Kathleen Adams, left, from the La Plata County League of Women Voters, helps Roberta Eickman, right, register to vote at the Durango Public Library on Tuesday afternoon./Photo by Steve Eginoire

The ‘ayes’ have it

Groups work to register voters ahead of November election

A picture sparks 1,000 words

by Tracy Chamberlin

Over the years, elections have been won and lost by only a handful of votes – even presidential ones. So, every vote counts.

This November, local voters will not only choose the next president, they will make decisions that will shape Durango and the Southwest for decades to come.

But, none of these decisions can be made without the first step, registering to vote. Colorado, along with 48 other states, requires voter registration. North Dakota is the only state that does not.
The deadline to register in Colorado is Tues., Oct. 9.

More than one third of eligible voters in Colorado aren’t registered. And that doesn’t account for the estimated one in eight that likely have incorrect information, according to the Colorado Secretary of State’s office.

However, there is no shortage of options to sign up or check registration status.
“We believe in access … being able to vote should be as wide as possible,” said Jill Patton, voter service coordinator for the League of Women Voters in La Plata County.

The League of Women Voters is a nonpartisan organization that has been promoting participation in local, state and national elections since 1920.
The group plans to host several voter registration events in the area.
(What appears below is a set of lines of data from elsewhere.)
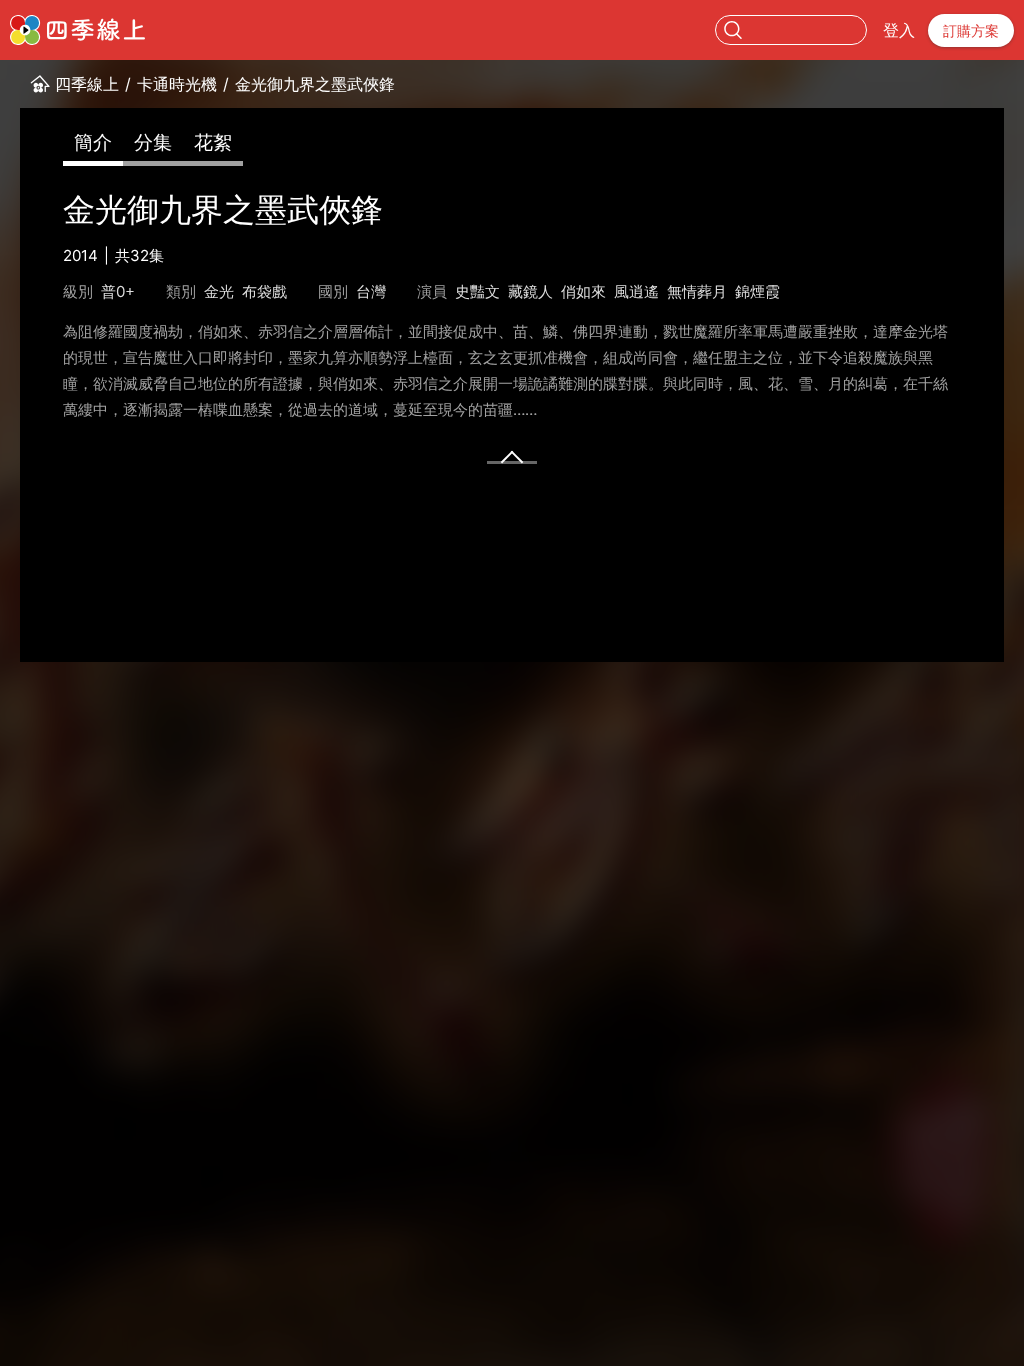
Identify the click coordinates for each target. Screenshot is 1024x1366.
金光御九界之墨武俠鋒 (315, 84)
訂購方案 (971, 30)
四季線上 (87, 84)
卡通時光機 (177, 84)
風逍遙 (636, 291)
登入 (899, 30)
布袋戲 (264, 291)
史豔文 (477, 291)
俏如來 (583, 291)
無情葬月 (697, 291)
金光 (219, 291)
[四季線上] (77, 30)
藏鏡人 (530, 291)
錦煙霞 (757, 291)
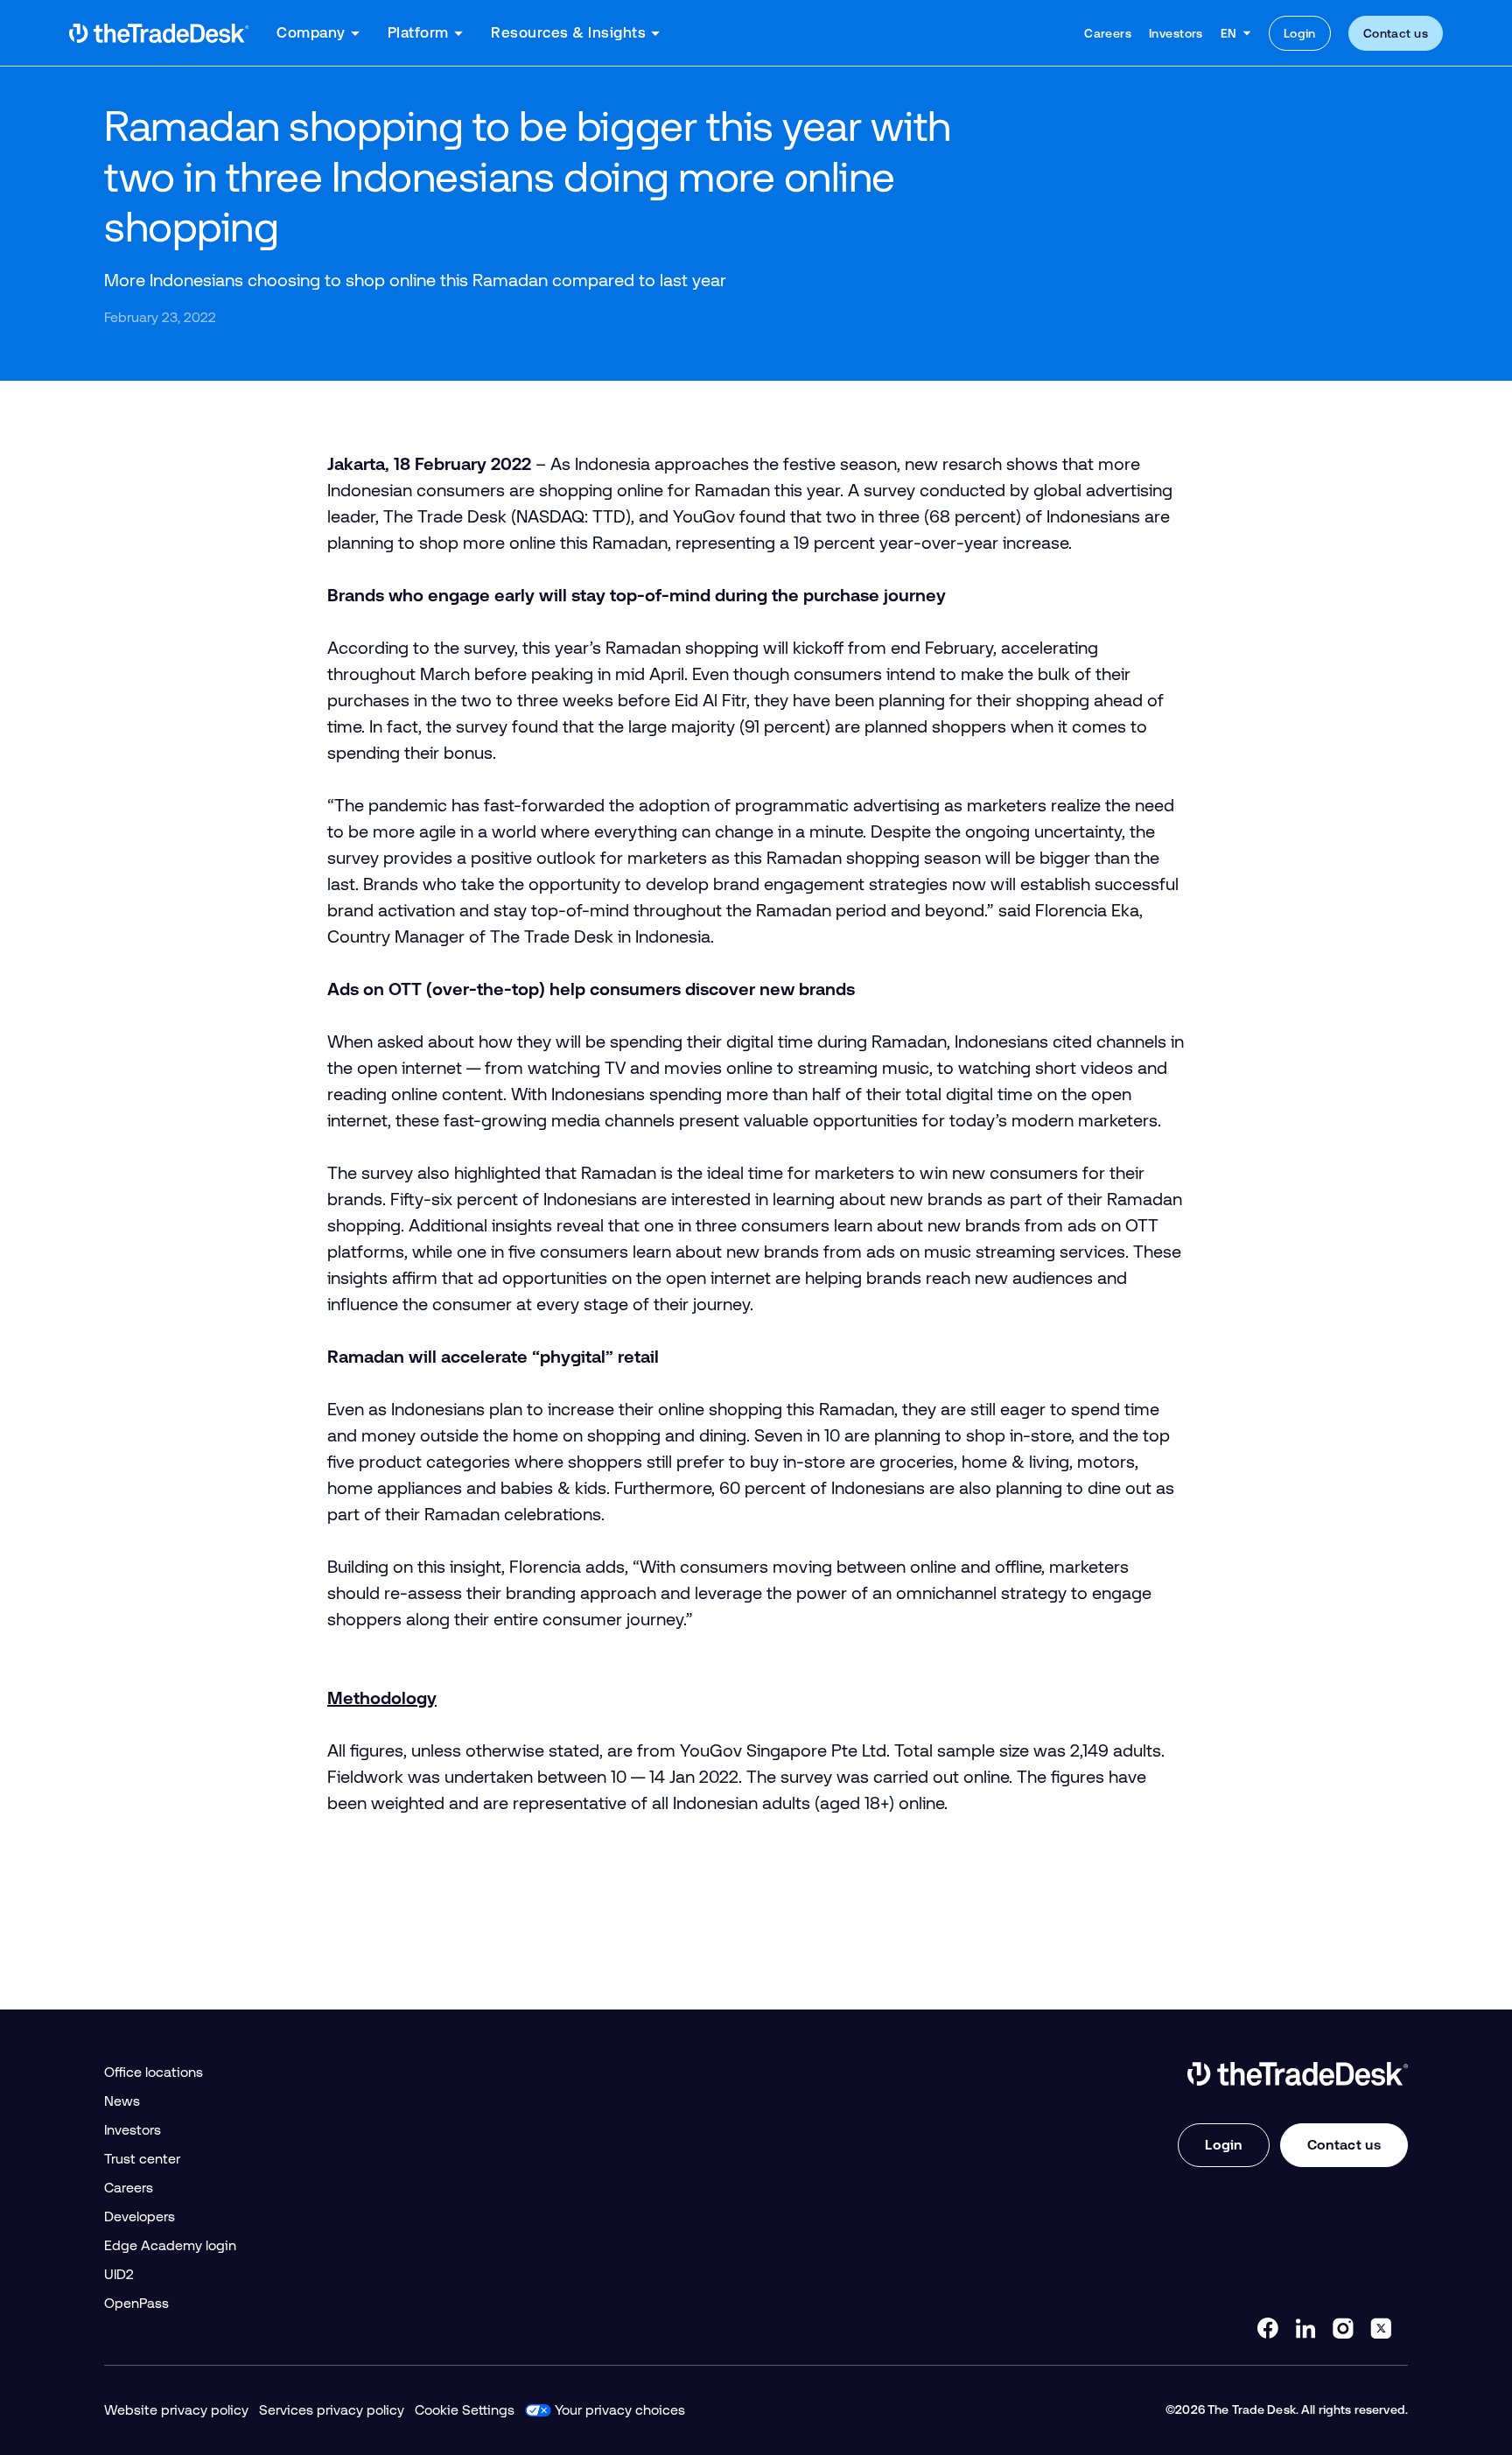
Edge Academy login (170, 2245)
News (122, 2101)
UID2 (119, 2274)
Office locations (153, 2072)
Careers (1107, 33)
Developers (139, 2216)
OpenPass (136, 2303)
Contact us (1395, 33)
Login (1300, 33)
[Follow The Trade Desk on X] (1380, 2328)
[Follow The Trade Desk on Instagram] (1343, 2328)
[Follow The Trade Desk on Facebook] (1267, 2328)
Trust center (142, 2158)
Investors (1176, 33)
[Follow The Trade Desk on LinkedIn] (1305, 2328)
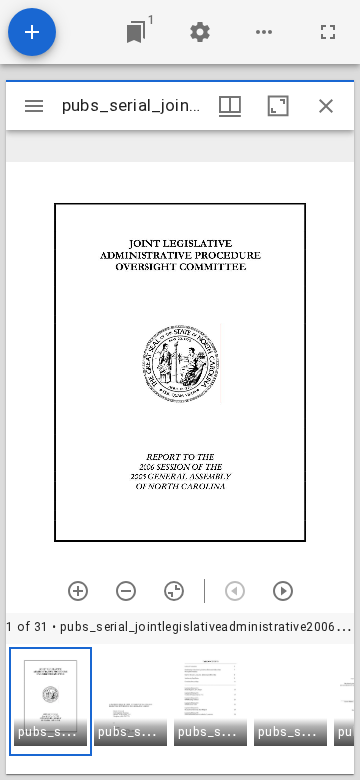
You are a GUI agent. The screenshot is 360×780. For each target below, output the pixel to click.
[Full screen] (328, 32)
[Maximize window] (278, 106)
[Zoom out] (126, 591)
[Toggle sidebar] (34, 106)
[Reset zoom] (174, 591)
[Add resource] (32, 32)
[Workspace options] (264, 32)
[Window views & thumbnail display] (230, 106)
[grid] (180, 709)
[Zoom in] (78, 591)
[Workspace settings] (200, 32)
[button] (50, 701)
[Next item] (283, 591)
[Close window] (326, 106)
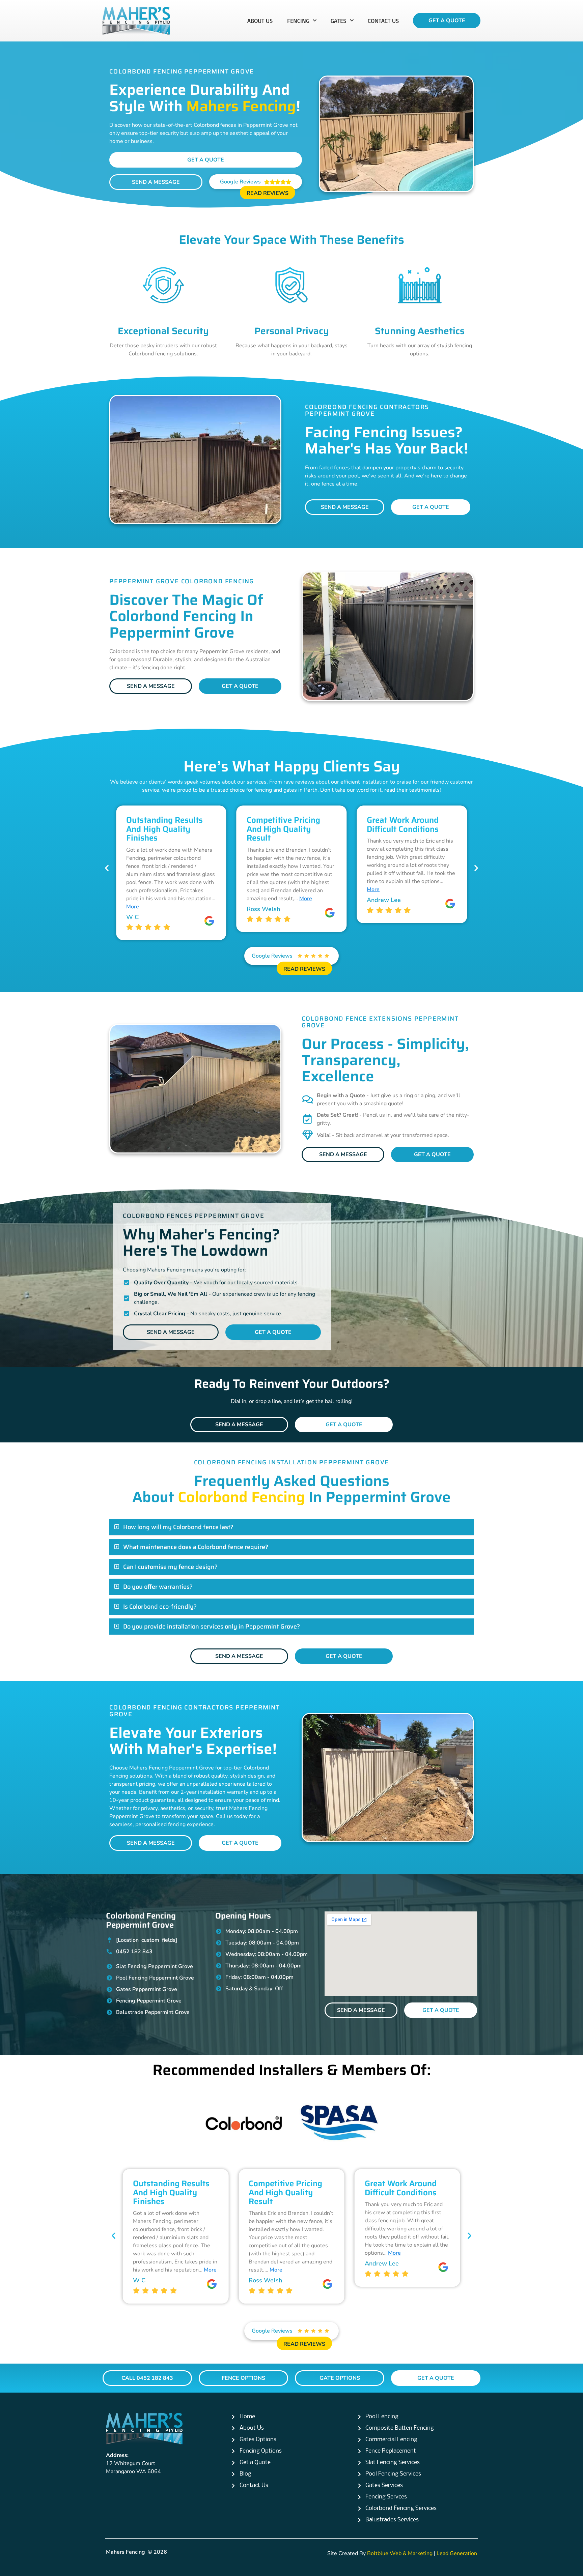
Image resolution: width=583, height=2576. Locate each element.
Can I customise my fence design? (170, 1567)
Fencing (298, 20)
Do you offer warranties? (158, 1586)
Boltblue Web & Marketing (400, 2553)
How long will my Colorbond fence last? (178, 1527)
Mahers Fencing (125, 2552)
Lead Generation (457, 2553)
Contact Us (383, 20)
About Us (260, 20)
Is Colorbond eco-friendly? (160, 1606)
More (188, 898)
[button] (107, 867)
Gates (338, 20)
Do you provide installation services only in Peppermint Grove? (211, 1626)
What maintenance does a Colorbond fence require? (195, 1547)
It will have a booth at the Durango Seniors Center on Tues., Oct. 2, and the Durango Farmer’s Market from 8 a.m. - noon Sat., Oct. 6.

Decisions, decisions
Nationally, Colorado is considered a key swing state in the presidential election. The two primary candidates, President Barack Obama and Republican Mitt Romney, have visited the state many times and spent millions of dollars on hundreds of hours of television ads vying for the state’s nine electoral votes.

The University of Denver is also the sight of the first presidential debate, which will be carried on local television networks, cable news channels and radio stations across the country on Wed., Oct. 3, at 7 p.m.

At the state level, a constitutional amendment on the ballot gives voters a choice about whether or not they want to be the first state to approve the legalization of marijuana for recreational use.

In La Plata County, two commissioner seats are up for grabs, which constitutes a majority of the governing body that chooses the vision and lays the groundwork for the future of the county. Incumbent Kellie Hotter faces challenger Gwen Lachelt; and, Julie Westendorff and Harry Baxstrom are competing for Wally White’s seat, who is term limited.

At the local level, Durangoans will make a decision affecting the next 20 years. That’s the length of a proposed franchise agreement between the City of Durango and La Plata Electric Association.

The League of Women Voters is hosting a Ballot Issue Forum on Mon., Oct. 8, and a Candidate Forum on Mon., Oct. 15. Both events begin at 5:30 p.m. at the Durango City Council Chambers.

They also offer an electronic voter guide, www.vote411.org. It’s a national program that lists candidates and organizes ballot measures with pro and con comparisons. Voters can register, check their status, locate a polling place, check forum dates, and even fill out a ballot that they can print out and take to the polls with them.

“You can also see responses to candidates at the state and local level,” said Ellen Park, co-president of the La Plata County League of Women Voters.

Getting the word out
Colorado Secretary of State Scott Gessler touted an $850,000 campaign to register state residents for the 2012 election, calling it the “largest voter registration initiative in the state’s history.”

The money is being spent on television, radio, print and online advertising. “I wanted a bold initiative that resonates a positive message with voters and can still compete with all of the other ads,” Gessler said.

It’s estimated that one in eight registrations are inaccurate, which can cause confusion at the polling station. Patton said it’s important for voters to check their voting status and make sure that the information is accurate and up-to-date.

One point of potential confusion, according to Park, is a change in the rule about mail-in ballots. Colorado voters that requested permanent mail-in ballots but did not vote in 2010 were marked as inactive. This means that they will not be mailed a ballot for the 2012 election.

Park said these voters need to update their status as active in order to receive a mail-in ballot. They can do this online or by contacting the County Clerk’s Office.

Patton and Park commended La Plata County Clerk Tiffany Clark on her efforts to inform residents. The clerk’s office has mailed out postcards to residents informing them of their status and polling stations.

Many county and city groups are offering registration assistance and hosting registration events. The La Plata County Republicans have been contacting inactive voters, and the La Plata County Democrats have been hosting several registration events.

On the Fort Lewis College campus, students can find a registration booth at the Student Union on weekdays, and several student groups are scheduling additional events ahead of the Oct. 9 deadline.

In the 2008 presidential election, eligible voters between ages 18 and 24 had the lowest registration rate, at 59 percent, almost 10 percent lower than any other age group.

FLC student Claire Shea, with New Era Colorado, a student organization, has been helping her fellow students change that. Over the past few weeks, Shea said they have registered more than 400 students and have additional events planned in the future.